Villtin looked embarassed. "Oh, that. Come now, you two are just freaks. I just reacted like any sane man would, it would have worked on anyone."

"Exactly. Do you think these guards would react in any other way?"

"What," asked Newra, "are you talking about?"

"Oh, sorry. Have you heard of a thief called Humility Bar?"

"Yes, not that I have heard anything about her for some years, but she was said to be a brilliant thief. She worked with that big knife fighter, right?"

"Yeah. She used to. But Autopet took him down, and I took care of her, when a trick she's used a lot turned out not to work on us."

Westala smiled. "This is a job for Mega Vole."

o-o-o

Sherilob was tossing and turning in the bed, trying to find a comfortable shape. Somewhere out there it was waiting. Its emanations were so strong, it simply must be nearby.

From a pocket Sherilob withdrew the little instrument Ballong had been careless in putting away.

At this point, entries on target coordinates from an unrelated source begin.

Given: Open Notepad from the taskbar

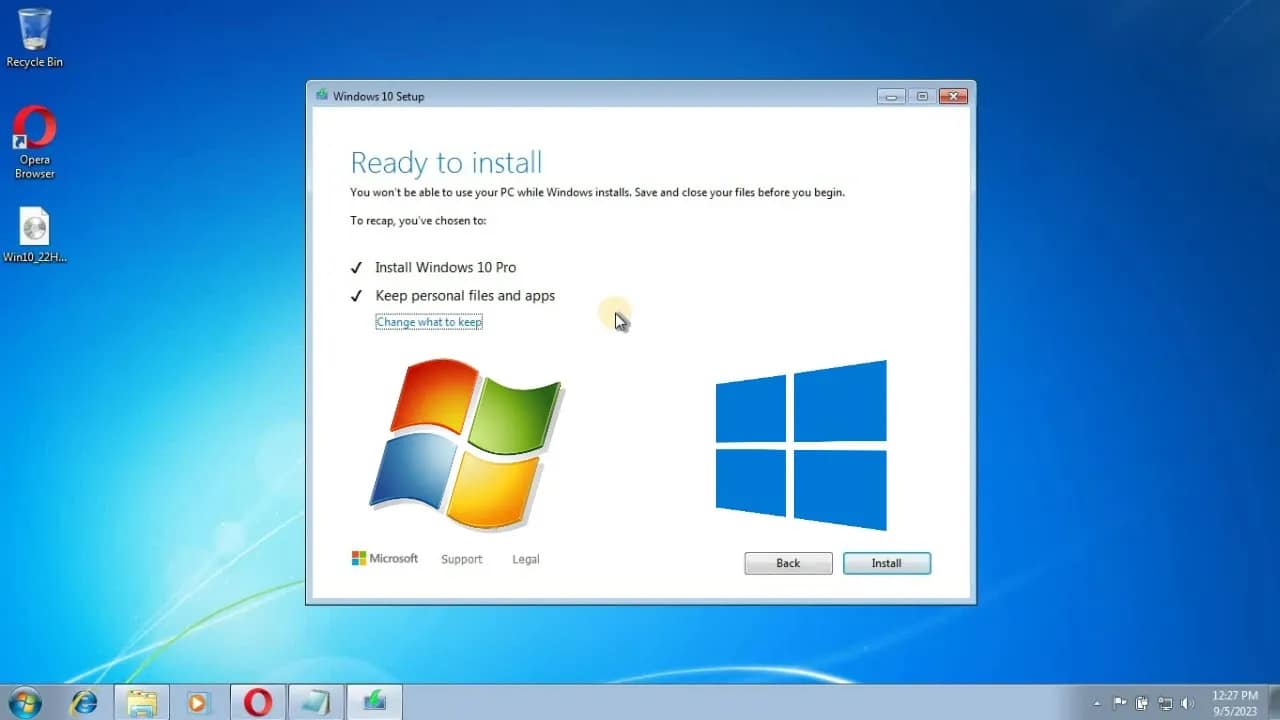Looking at the screenshot, I should pos(315,703).
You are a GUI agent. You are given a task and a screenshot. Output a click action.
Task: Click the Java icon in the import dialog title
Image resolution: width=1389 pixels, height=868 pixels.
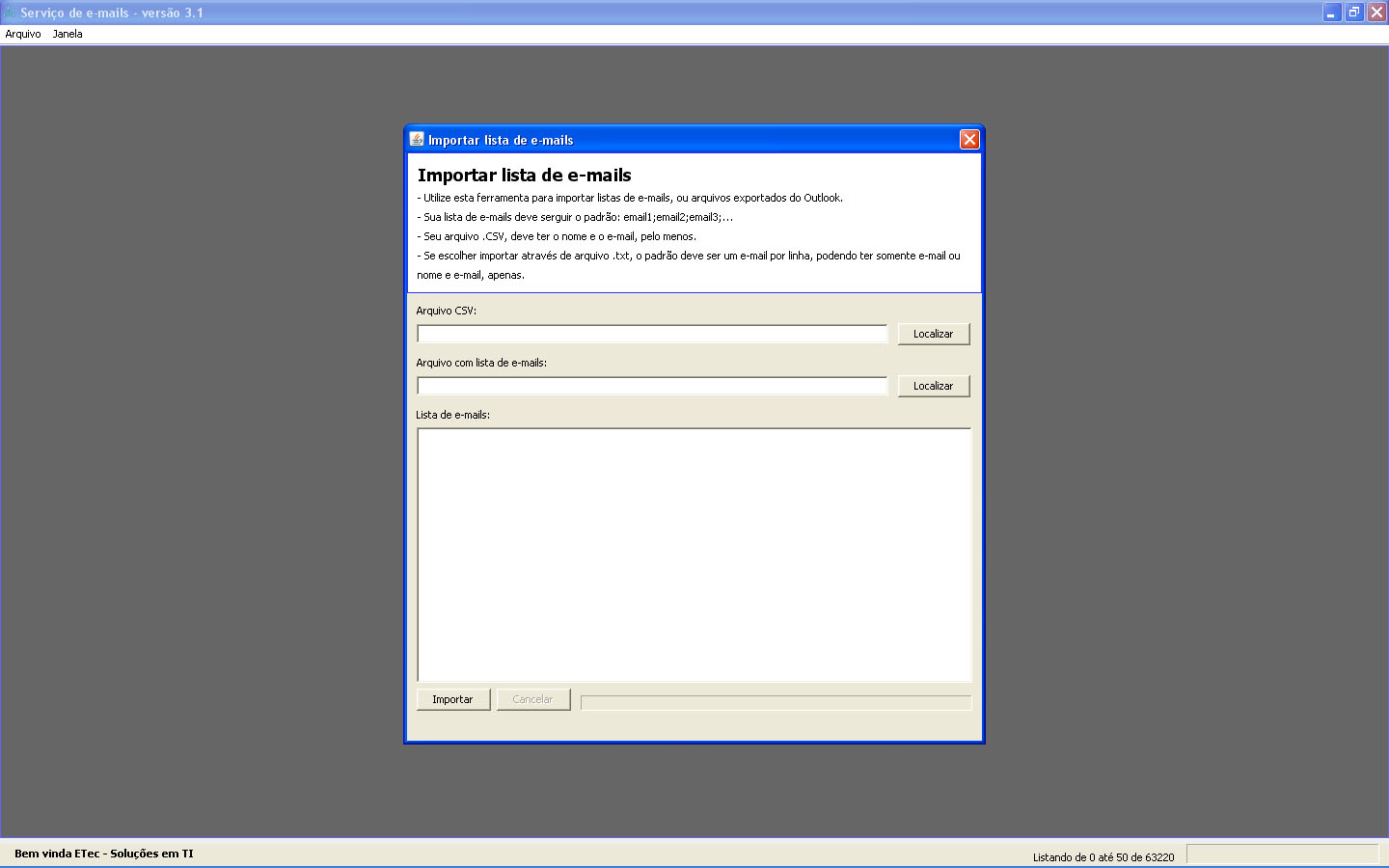(x=417, y=139)
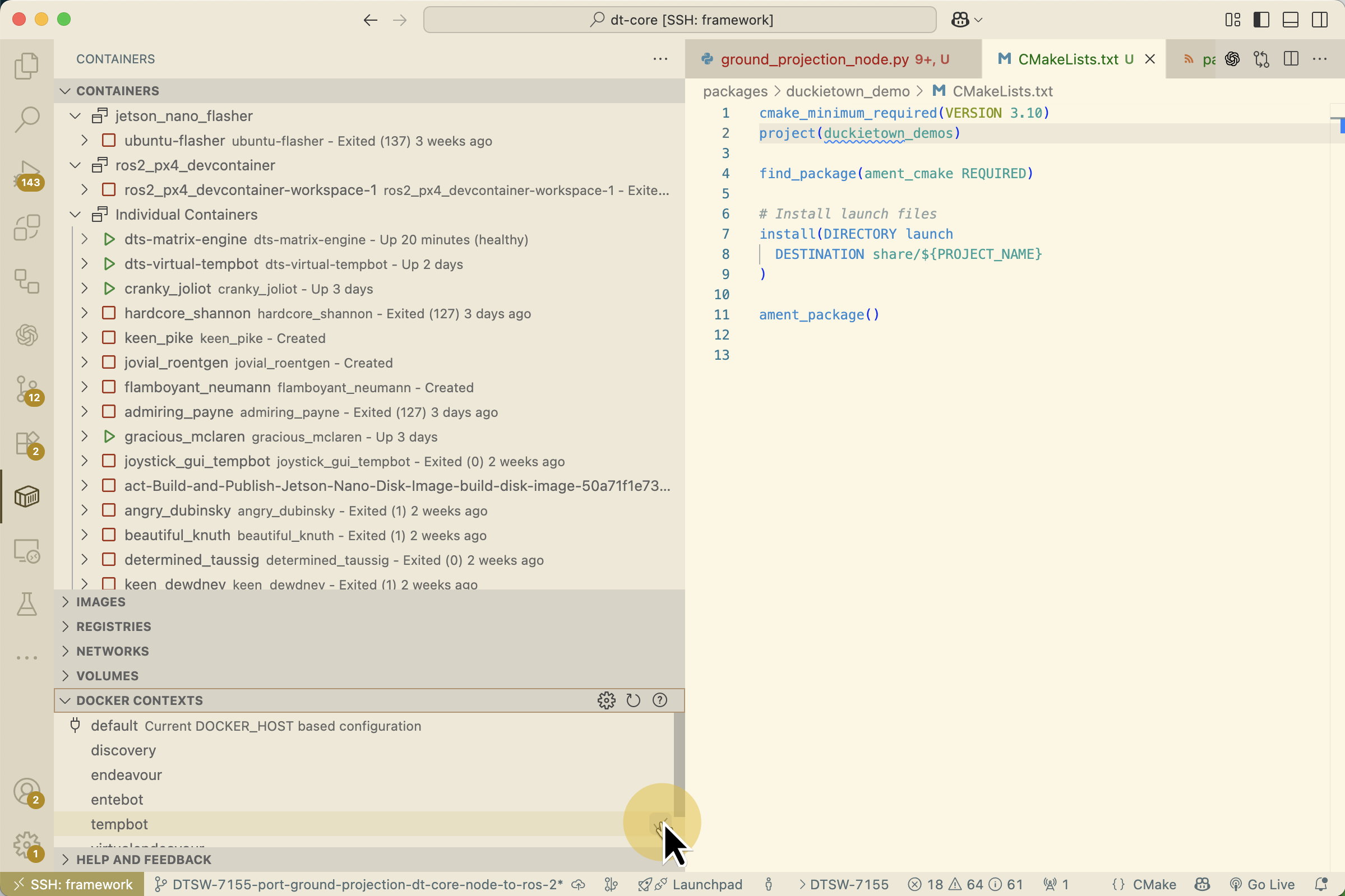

She – because that was the shape currently being worn – had watched closely when her two hosts had used them earlier, and a bit of experimentation yielded a low, beeping sound.

"Hah! I knew it!" she exclaimed. It is close, and the signal is strong. They must have tried to hide it. No doubt they want it themselves. They are extortionists, after all. Now, let's see...

Sherilob got up and walked around the room, turning, pointing the device in different directions. So, she thought, it is down by the sea, beneath the cliff. Well, climbing down shouldn't be a problem.

Shortly afterwards, an enormous spider moved silently through the corridors, towards the balconies.

"

"Right, if I can only have a pot of coffee...?" Orjan said after having broken off his narrative to notice that the coffee had somehow disappeared while he was talking. He carefully stuffed his pipe before speaking again.

"I'm not done yet, though, so..." He lit his pipe and addressed Marco. "... if you want to grab that roast salmon you've been sniffing for a while, feel free to go ahead."

Marco nodded gratefully. "Ah, good. I'll try to save some for you, it's really good."

Orjan quietly puffed his pipe and drank his coffee, then returned to the adventures of Mega Vole and the others.

" "Are you sure this will work?" Mega Vole whispered.

"Well, pretty sure," Westala replied quietly. "Don't worry, you've been through the route four times now, all obstacles are removed and Villtin has the dragon waiting to carry you away from the balcony. Just make sure you don't lose them."

"What if I do?"

"Backtrack a bit and tease them again. Autopet and I will be joining the rear, and we'll help point them in the right direction if needed, and close the door behind them. They won't notice us when they run, unless we try to shoulder past. Otherwise they won't care."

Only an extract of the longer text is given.